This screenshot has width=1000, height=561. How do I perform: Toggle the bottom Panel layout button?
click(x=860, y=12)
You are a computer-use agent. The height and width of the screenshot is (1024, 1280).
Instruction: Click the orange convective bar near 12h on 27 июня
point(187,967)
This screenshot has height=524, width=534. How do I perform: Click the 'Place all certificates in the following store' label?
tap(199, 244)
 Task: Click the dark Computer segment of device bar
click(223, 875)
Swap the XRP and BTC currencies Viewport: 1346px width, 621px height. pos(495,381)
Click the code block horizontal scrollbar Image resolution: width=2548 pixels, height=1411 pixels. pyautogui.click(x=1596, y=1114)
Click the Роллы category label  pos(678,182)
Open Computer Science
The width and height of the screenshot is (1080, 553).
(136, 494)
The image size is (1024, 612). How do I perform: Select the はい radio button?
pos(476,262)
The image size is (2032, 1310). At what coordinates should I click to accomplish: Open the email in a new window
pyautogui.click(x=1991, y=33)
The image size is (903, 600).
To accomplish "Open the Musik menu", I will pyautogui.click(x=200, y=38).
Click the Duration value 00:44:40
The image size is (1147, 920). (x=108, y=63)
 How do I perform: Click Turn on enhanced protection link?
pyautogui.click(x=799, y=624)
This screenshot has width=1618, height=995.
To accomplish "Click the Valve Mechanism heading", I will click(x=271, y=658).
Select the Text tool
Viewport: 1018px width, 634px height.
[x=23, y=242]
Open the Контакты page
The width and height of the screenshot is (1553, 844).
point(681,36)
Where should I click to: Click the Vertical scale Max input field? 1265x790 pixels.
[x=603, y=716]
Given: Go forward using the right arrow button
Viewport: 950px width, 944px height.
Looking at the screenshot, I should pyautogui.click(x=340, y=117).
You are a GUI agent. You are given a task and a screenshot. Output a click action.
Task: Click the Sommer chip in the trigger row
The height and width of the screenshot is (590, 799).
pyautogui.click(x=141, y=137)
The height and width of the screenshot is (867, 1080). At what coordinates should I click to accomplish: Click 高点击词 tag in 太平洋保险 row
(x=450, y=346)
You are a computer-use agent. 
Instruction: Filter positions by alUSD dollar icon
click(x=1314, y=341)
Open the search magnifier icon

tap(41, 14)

......

◆ The task: Output the items from the line with "Where should I" to the line with "click(x=1314, y=341)", reproducing each line unchanged.

◆ Completed task:
Where should I click to: Click the Vertical scale Max input field? 1265x790 pixels.
[x=603, y=716]
Given: Go forward using the right arrow button
Viewport: 950px width, 944px height.
Looking at the screenshot, I should pyautogui.click(x=340, y=117).
You are a GUI agent. You are given a task and a screenshot. Output a click action.
Task: Click the Sommer chip in the trigger row
The height and width of the screenshot is (590, 799).
pyautogui.click(x=141, y=137)
The height and width of the screenshot is (867, 1080). At what coordinates should I click to accomplish: Click 高点击词 tag in 太平洋保险 row
(x=450, y=346)
You are a computer-use agent. 
Instruction: Filter positions by alUSD dollar icon
click(x=1314, y=341)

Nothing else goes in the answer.